I was very lucky. I like David Gordon Green's movie of Snow Angels very much. I'd read an early script, so I knew it would share little with the book. And that's right--it has to stand on its own. Like The Shining. Stephen King has never liked Kubrick's version, because it's not his book. I love the book and I love the movie, and I'm glad both exist, but I'd never confuse the two. I guess the worry is that most people will, or do.
What I learned about narrative is that that framed and cross-cut between two mostly-separated storylines is almost impossible to pull off in film, while in novels it's absolutely natural. Simultaneity, or the illusion of simultaneity, is far easier to produce on the page. Moving time or stopping time is easier on the page, you can go deeper on the page--basically, it reminded me of how flexible the novel is.
If most of your books have one thing in common, perhaps it's that they share an interest in "ordinary" people and their sometimes extraordinary struggles. I put that in quotes because, if I'm reading you right, you don't necessarily subscribe to the whole notion of ordinariness--that perhaps your mission as a writer is to show the strangeness in the ordinary. True?
True. Everyone's life is deep and broad and strange. On top of that, some people are asked to bear more than others. But of course, I've worked with a wide range of people. Certainly no one would call Marjorie in The Speed Queen or Jacob in A Prayer for the Dying ordinary.
Fair enough. Actually, A Prayer For The Dying is probably my favorite book of yours. It's a midwestern literary-horror experiment that draws from the great nonfiction book Wisconsin Death Trip to create a highly unusual and gripping second-person narrative. Do you continue to experiment with unusual narrative techniques? If so, how often do they grow into novels?
Some of the later books have been experimental in that they haven't been plotted. While they appear to have storylines, they're actually fitted together by juxtaposition--by tone and point of view, by dynamics (loud-soft-loud) and tempi--rather than the old set-up, build-up, pay-off of conventional fiction. The idea is from John Gardner: that if a character is worthy of and capable of love, the reader will follow them anywhere. I'm hoping that in letting the reader become intimate with the characters in moments of great stress and stillness that I'm bringing the reader closer to their own private emotions. Or, as I often joke with writing students: dare to be boring. I think there's a thinness to a lot of fiction out there--experimental and mainstream--because it's too concerned with surface busyness and thematic bookkeeping rather than the much more elusive human heart.

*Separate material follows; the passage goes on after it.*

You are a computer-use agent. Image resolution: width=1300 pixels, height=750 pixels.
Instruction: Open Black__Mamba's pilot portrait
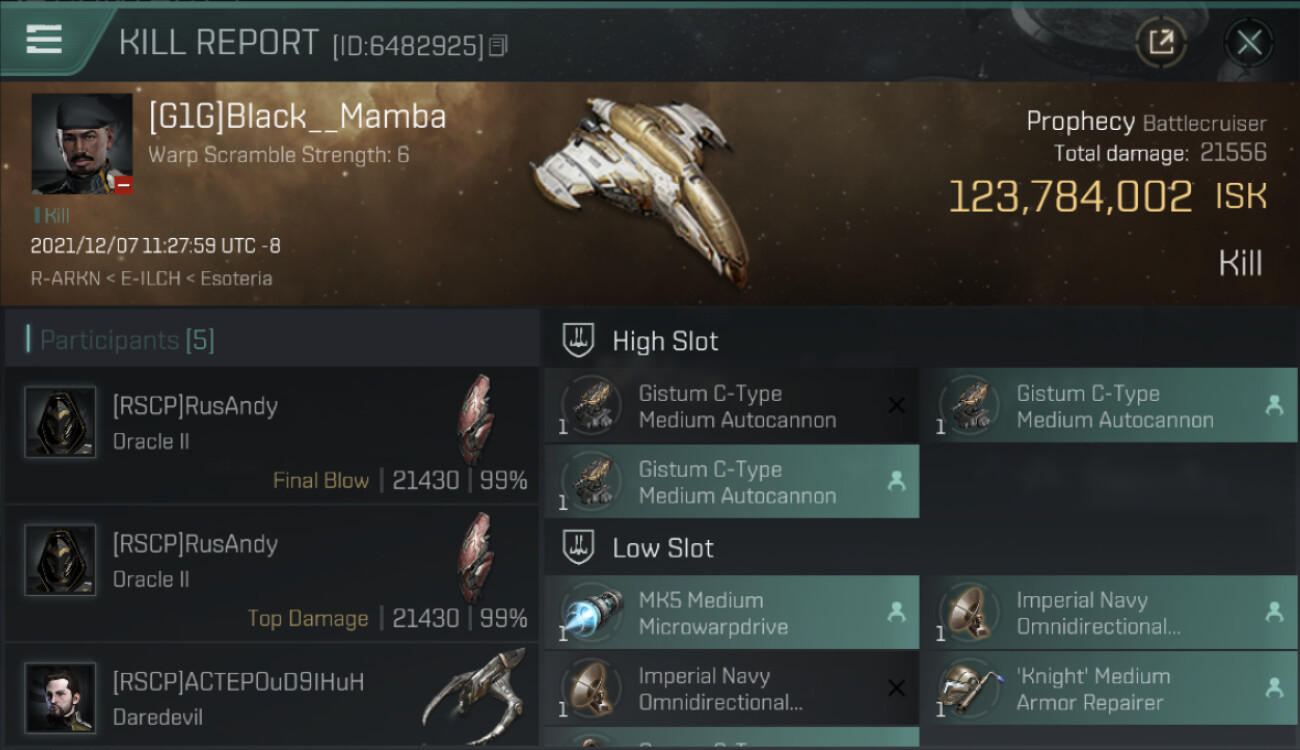click(x=82, y=143)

Since you're reading here as part of the Cornell writing program's "centennial plus five" celebration, could you talk a little bit about Cornell's impact on your life and career?
Simply by sharing their favorite books, my professors and fellow students at Cornell led me to other authors whose work transformed my own--James Salter, William Maxwell, Alice Munro, Margaret Atwood, Richard Yates (thanks, Lorrie Moore!). Before I came to Cornell, I was working in aerospace and had little contact with other writers. Once I got here, everything accelerated, everything fed into the writing. I was here for three years and wrote three novels, two of which (Snow Angels and A World Away) were eventually published. So, thank you, everyone!